When a single individual purchases real estate in “fee simple,” they hold a 100% ownership interest in the land. The sole owner is free to do anything with the property that is within the law and without anyone else’s permission. When one or more persons own property together, a “tenancy” situation is created where all persons have a possessory right in the property and alienation may be restricted.

There are three widely recognized tenancies in Florida: tenancy in common (TIC), joint tenancy with right of survivorship, and tenancy by the entirety.

Tenants in Common

The tenancy in common is the default tenancy when a property is owned by more than one person and the tenancy situation is not specific or is ambiguous. A tenancy in common occurs when concurrent owners own a fractional interest in the property which varies according to ownership. For example, if four people own a property, then each has a 25% ownership interest in the entire property unless otherwise specified.

At the death of one of the tenants in common, his or her interest is able to be inherited by the heirs of the tenant who passed away. The negative here is that the property now has to pass through probate.

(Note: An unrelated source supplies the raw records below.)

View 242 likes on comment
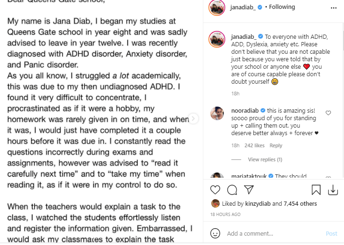Screen dimensions: 344x245 [x=254, y=145]
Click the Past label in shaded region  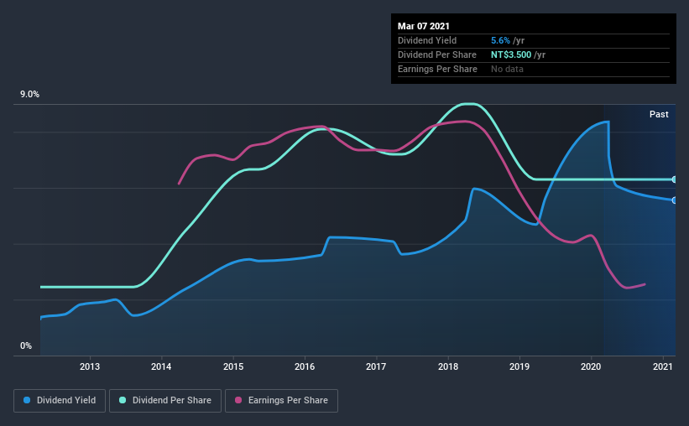click(659, 114)
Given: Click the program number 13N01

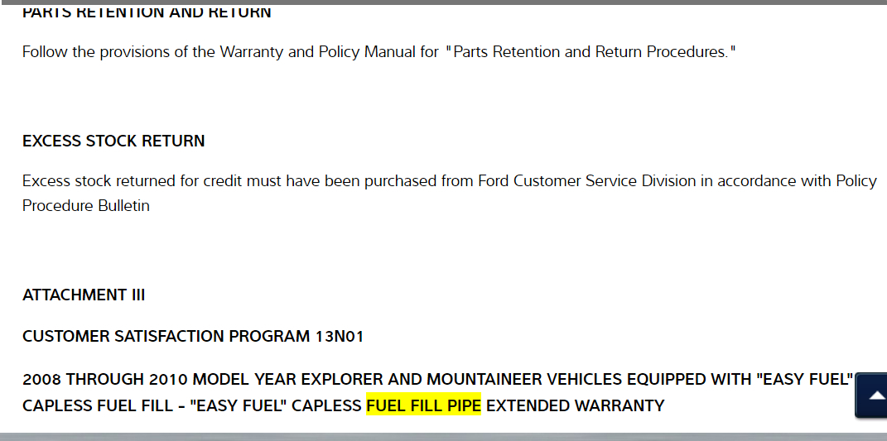Looking at the screenshot, I should (x=339, y=336).
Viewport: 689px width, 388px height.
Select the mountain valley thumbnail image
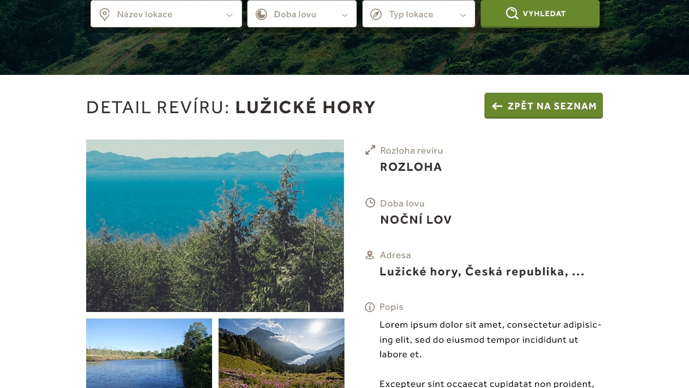[x=282, y=353]
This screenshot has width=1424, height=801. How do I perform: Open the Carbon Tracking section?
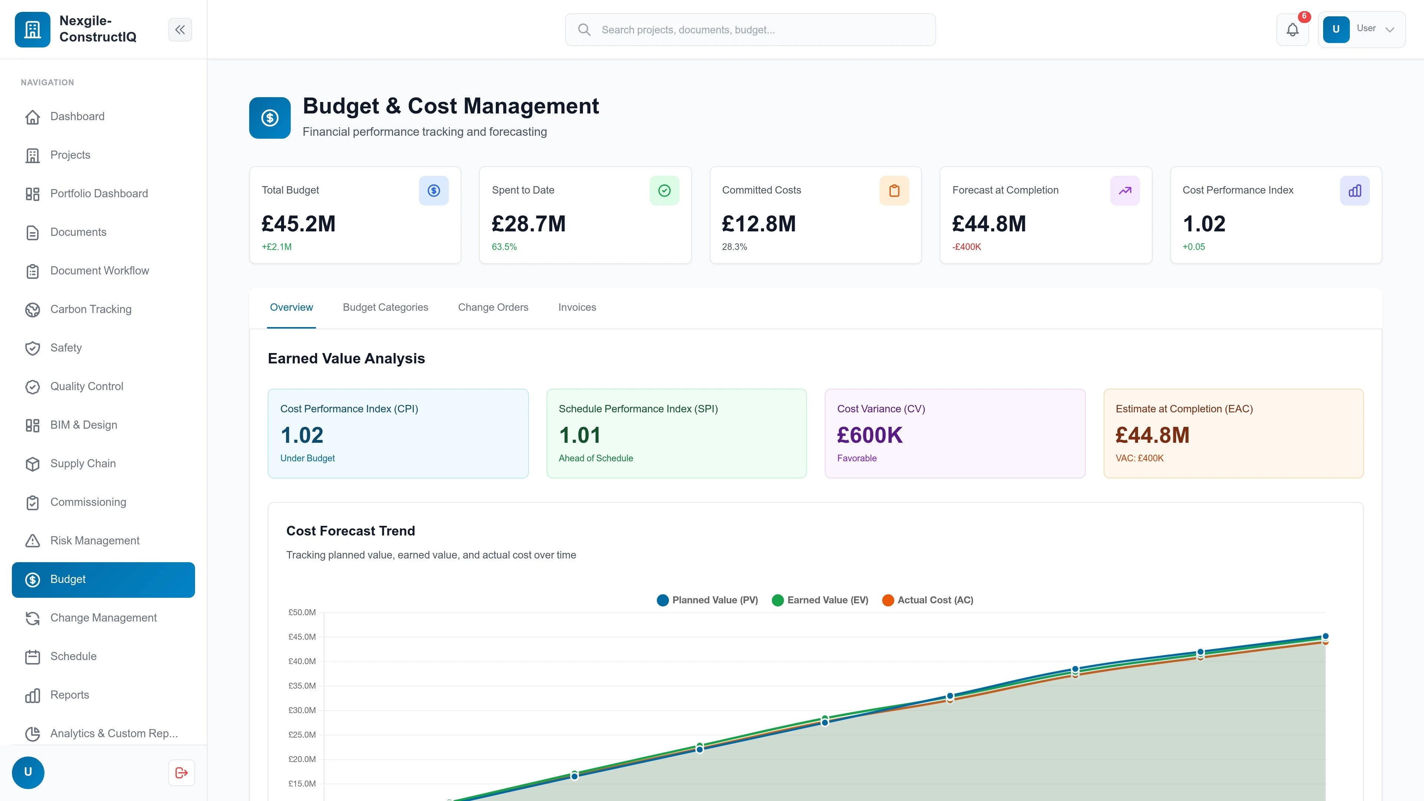point(91,309)
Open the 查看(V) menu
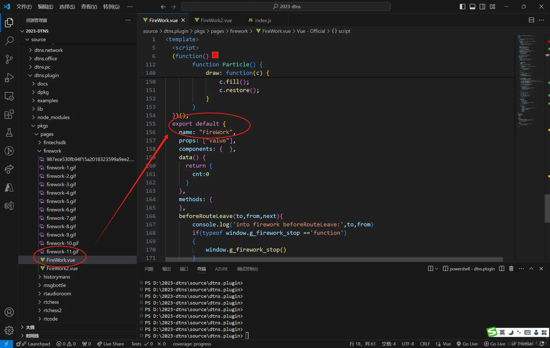 coord(89,7)
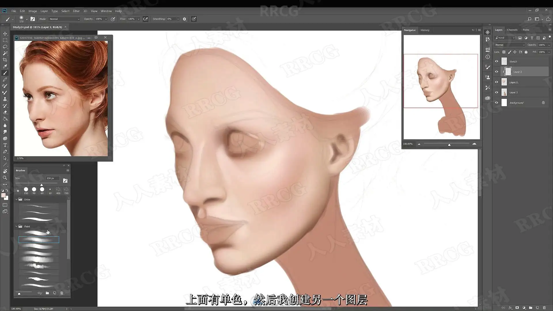Image resolution: width=553 pixels, height=311 pixels.
Task: Hide the Sketch layer
Action: pos(497,61)
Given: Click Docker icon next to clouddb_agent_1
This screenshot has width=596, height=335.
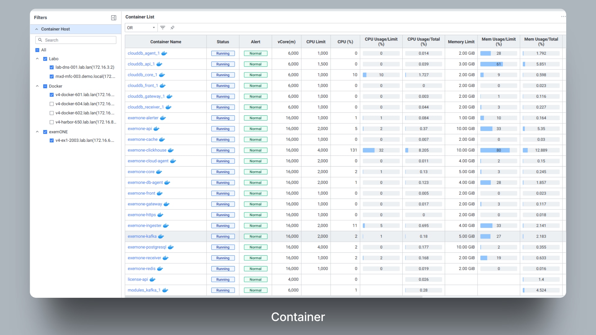Looking at the screenshot, I should coord(164,53).
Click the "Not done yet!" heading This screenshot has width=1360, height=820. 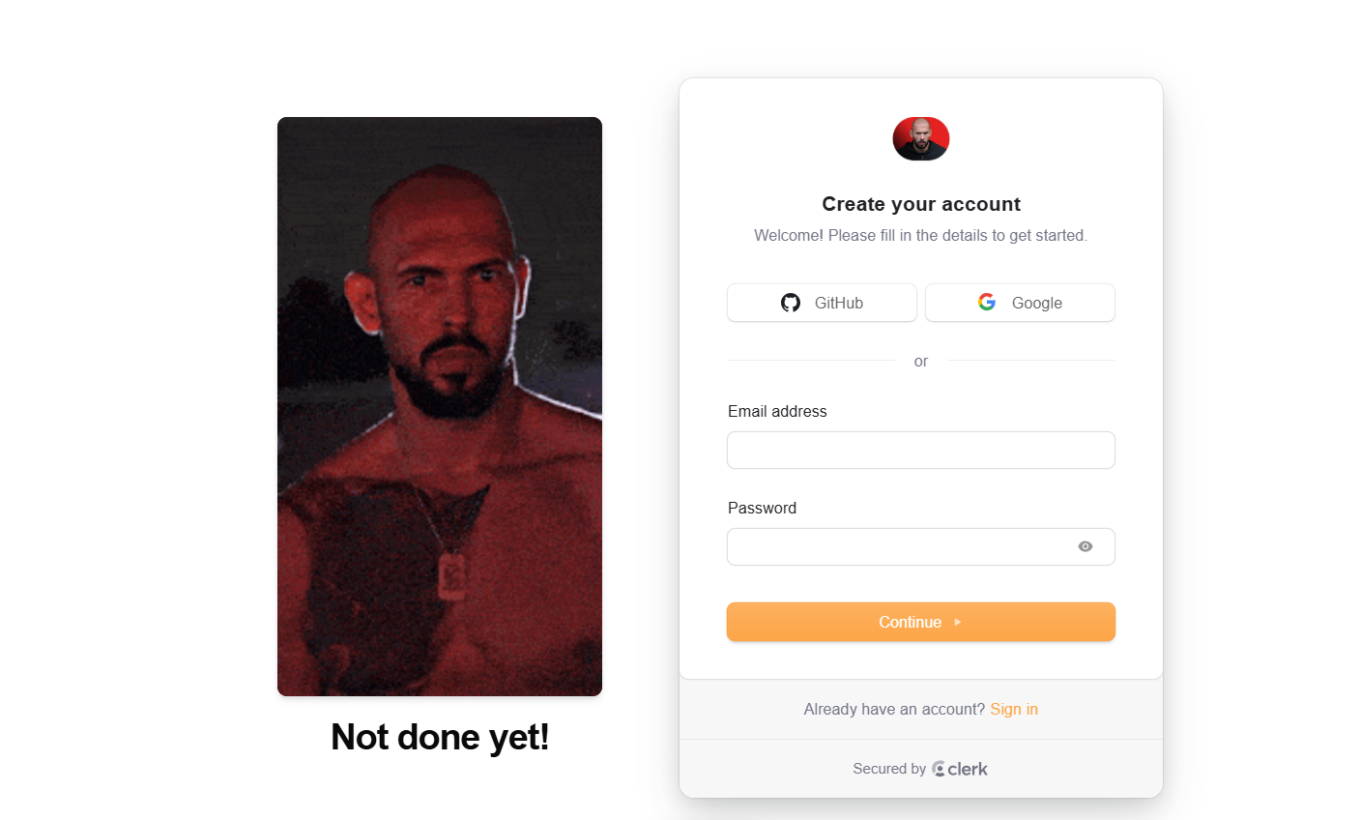440,737
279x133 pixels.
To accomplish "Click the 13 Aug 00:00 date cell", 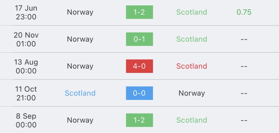I will click(x=26, y=66).
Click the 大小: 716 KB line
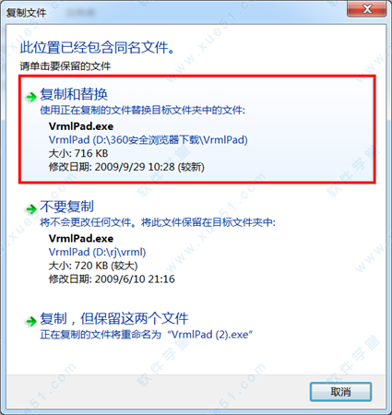 tap(78, 153)
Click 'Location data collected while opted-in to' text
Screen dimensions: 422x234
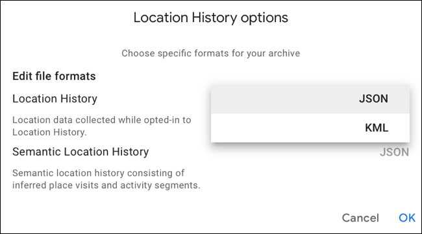102,120
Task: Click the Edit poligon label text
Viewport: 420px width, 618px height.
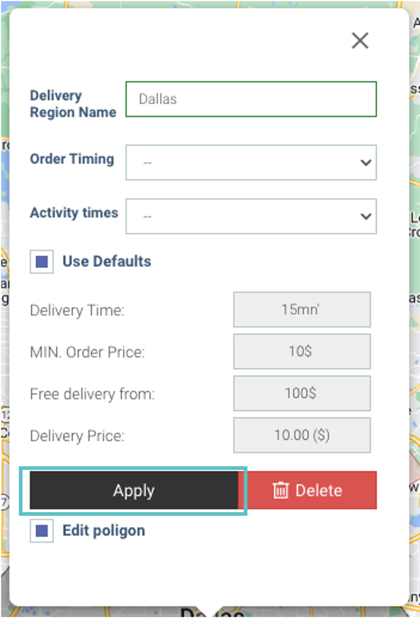Action: (x=104, y=531)
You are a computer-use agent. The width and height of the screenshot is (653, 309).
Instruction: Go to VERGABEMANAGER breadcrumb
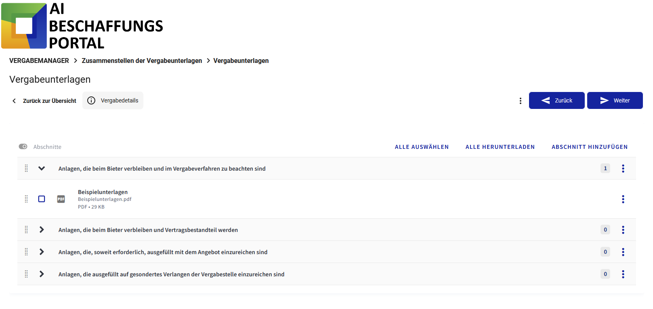[39, 61]
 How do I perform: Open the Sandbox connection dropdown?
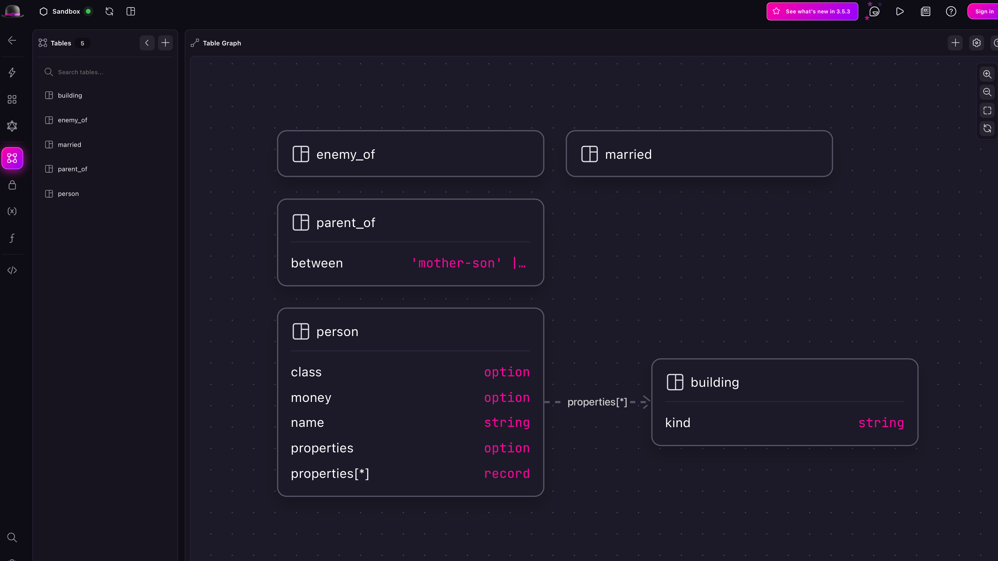click(66, 11)
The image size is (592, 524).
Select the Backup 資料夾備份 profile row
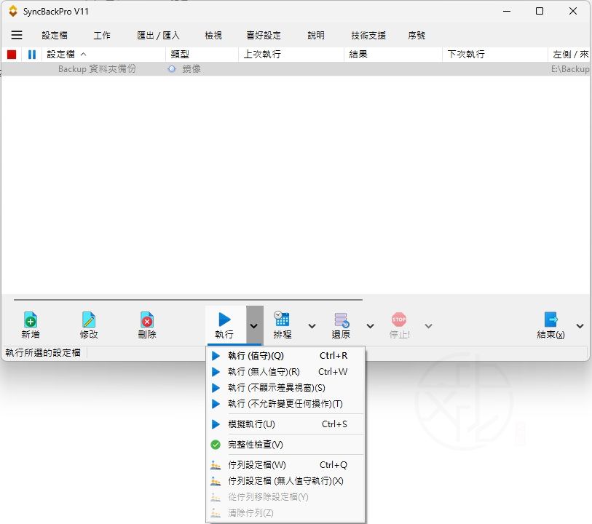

Joint Tenants with Right of Survivorship

The joint tenant with right of survivorship has all the same features as the tenancy in common except that all joint tenants must have the same equal percentage interest in the real property and when one joint tenant passes away, his or her interest in the real property will automatically pass to the survivor joint tenants by operation of law. The main difference between tenants in common and joint tenants with right of survivorship is that your heirs or beneficiaries under your will, are not able to inherit your property rights unless they are one of the other joint tenants.

To have the tenancy pass by operation of law, all there is to do is record the death certificate of the joint tenant who passes away at the Property Appraisal’s office in the county where the real property is located.

Since tenancy in common is the default tenancy, creating a joint tenancy with right of survivorship requires more verbiage as courts are reluctant to enforce ambiguous language to right of survivorship indications. This form of holding title is advantageous to avoiding probate, unless you want your children to inherit your interest. If you want your children to inherit your interest, you must make sure that either they are listed as the other joint tenants or that you are the last survivor of the joint tenants.

Tenancy by the Entireties

Tenancy by entirety in Florida

A tenancy by the entireties has all the same features as joint tenants with right of survivorship except that the tenancy by the entireties can only be created my married couples. A tenancy by the entireties is presumed when married couples are listed under the real estate title as “husband and wife.”

Upon the death of one of the spouses, the real estate interest passes automatically to the surviving spouse by operation of law, similar to how the interest passes in joint tenants with right of survivorship.

It is essential to consider proper estate planning after the death of the first spouse because probate will need to be done at the death of the surviving spouse to transfer title. Consider using a lady bird deed instead to avoid this issue.